A tour of the British Cemetery
The Cemetery at St. James Church, Porto. Richard Delaforce
The cemetery, originally referred to as The Burial Ground, pre-dates the chapel of 1818 by nearly three decades. The land that the church now stands on and which incorporates the cemetery, the mortuary chapel, the extended Well House, the war memorial and the caretaker's house was purchased in 1787 by the members of The British Factory - the merchants and factors- under the leadership of the British consul of the day, John Whitehead.

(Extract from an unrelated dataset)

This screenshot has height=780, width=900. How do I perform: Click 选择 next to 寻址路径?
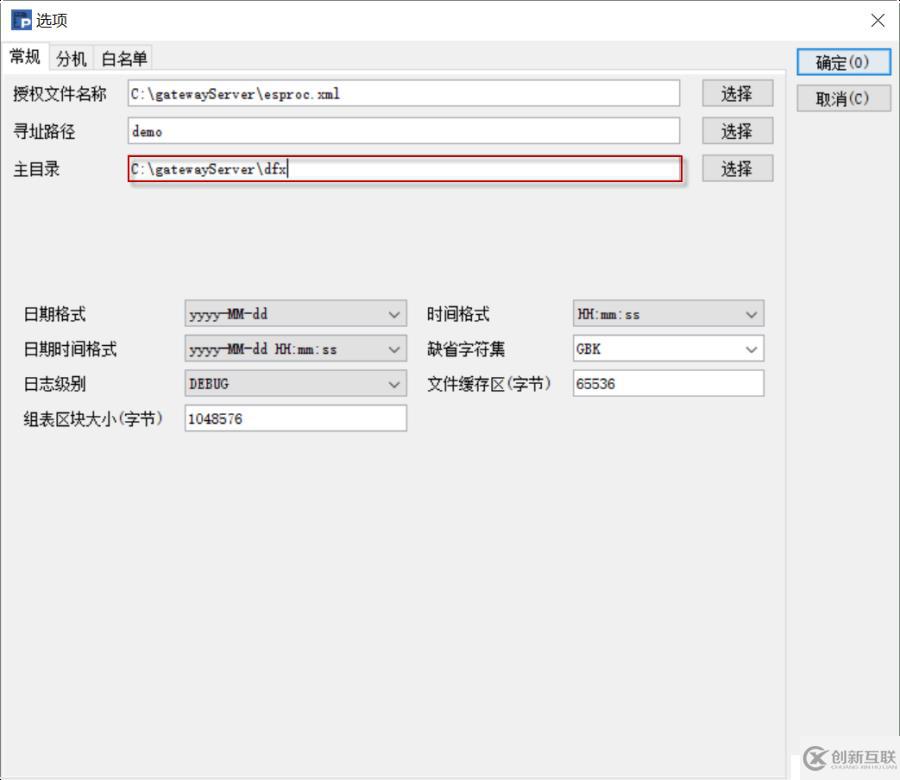(x=737, y=130)
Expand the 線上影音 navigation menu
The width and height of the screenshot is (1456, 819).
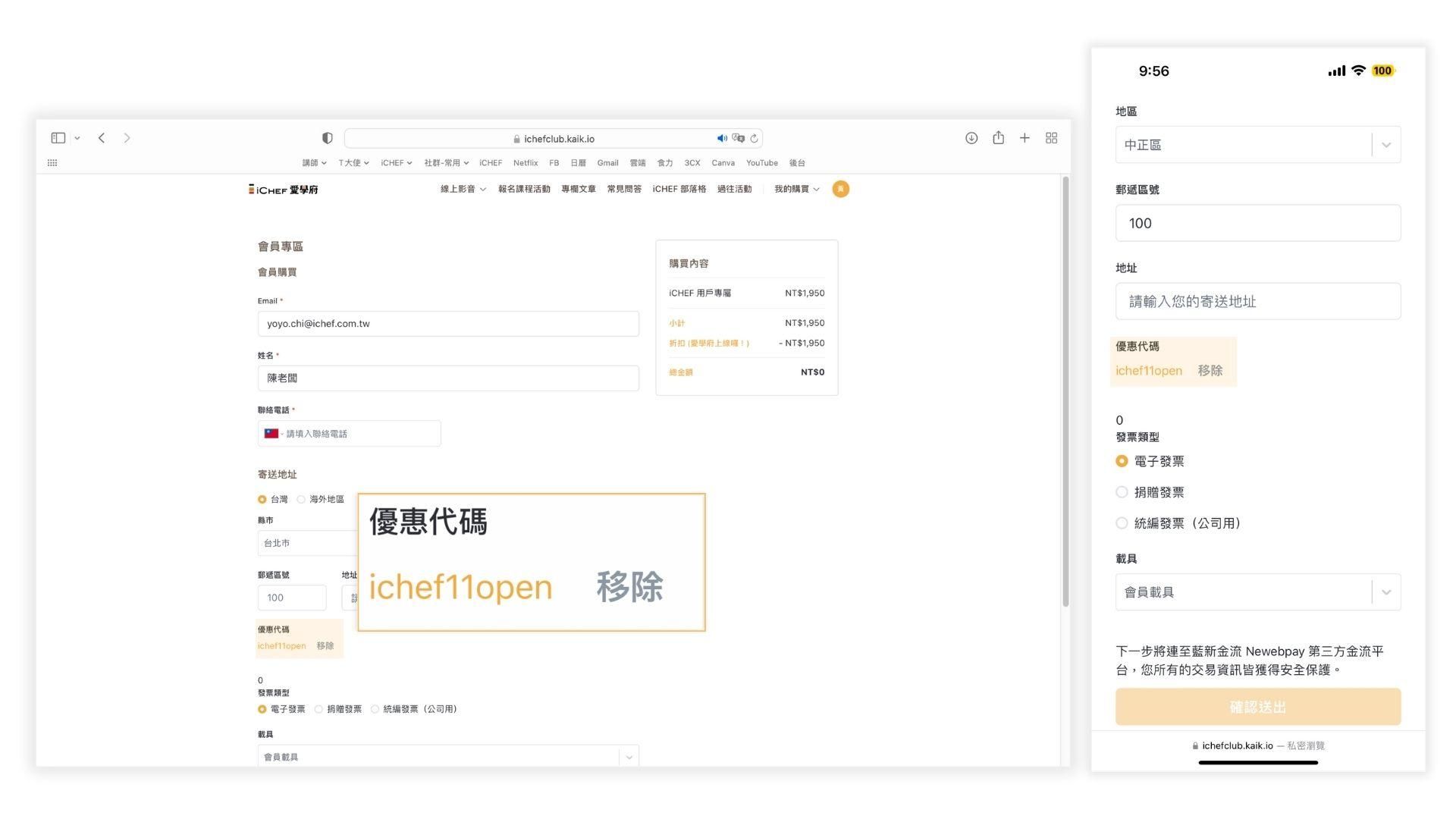463,189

The cemetery is divided into four plots (two measuring 30 by 27 metres, the other two being slightly smaller - 27 metres square). It accommodates 1,200 graves. It is the only Protestant burial ground in Northern Portugal and at its hub, where the horizontal and vertical paths cross, is a marble monument to John Whitehead (1820). There is also a memorial headstone to Joseph James Forrester (Baron of Portugal), a talented man of many parts, writer, painter, cartographer, and an expert on viticulture and the wine industry in Northern Portugal, honoured both in Britain and here. His wife and infant daughter, 'carried away' by an outbreak of typhoid in Porto in 1847, and his eldest son James (d. 1885), are actually buried there in the family plot. To visit the Forrester graves, go down the central path past the Whitehead monument to the very bottom of the cemetery and turn right. The graves lie in the far right bottom corner of the cemetery.
A special section is maintained by the Commonwealth War Graves Commission for the six graves of the eleven airmen lost in British aircraft flying through Portuguese airspace during World War II. Of the airmen, seven were from the R.A.F., one was from the Royal Australian Air Force, and three were members of the Royal Canadian Air Force.
The cemetery was consecrated in 1843, on the same day that the chapel, built in 1818, was named St James. It only became known as The Church of St James, or St James’ Church, after the considerable enlargement of the building between late 1866 and 1868. From 1876 onwards a complete inventory or register was kept of all the graves in the cemetery. This can be seen and consulted on request.
Thanks are due to Mr Terry Weineck for his dedication in updating the archives relating to the cemetery, and in directing thorough clearing up and cleaning of the cemetery grounds.
Baron Joseph James Forrester of Portugal drowned at the age of 51, a week or so before his 52nd birthday in May 1861, during a thunderstorm as his private 'Rabelo', (boat used for carrying heavy wine barrels downstream) was descending the rapids. With him on board was an entourage which included Dona Antónia Ferreira, also known as "A Ferreirinha", a formidable wine company owner, whose quinta (estate) stood on the banks of the river, and personal friend of the baron. Everyone apart from the baron miraculously made it to shore and survived. It must be remembered that in those days there were no dams along the length of the Douro, and at times of storm and flood it was a very dangerous river indeed, especially in the narrows where the water swept downstream at an enormous speed. The baron's body was swept away and never recovered. A stone marks the spot on the river where he and his boat perished. It can be seen to this day from the train. Baugniet painted an excellent lithograph of him in 1848.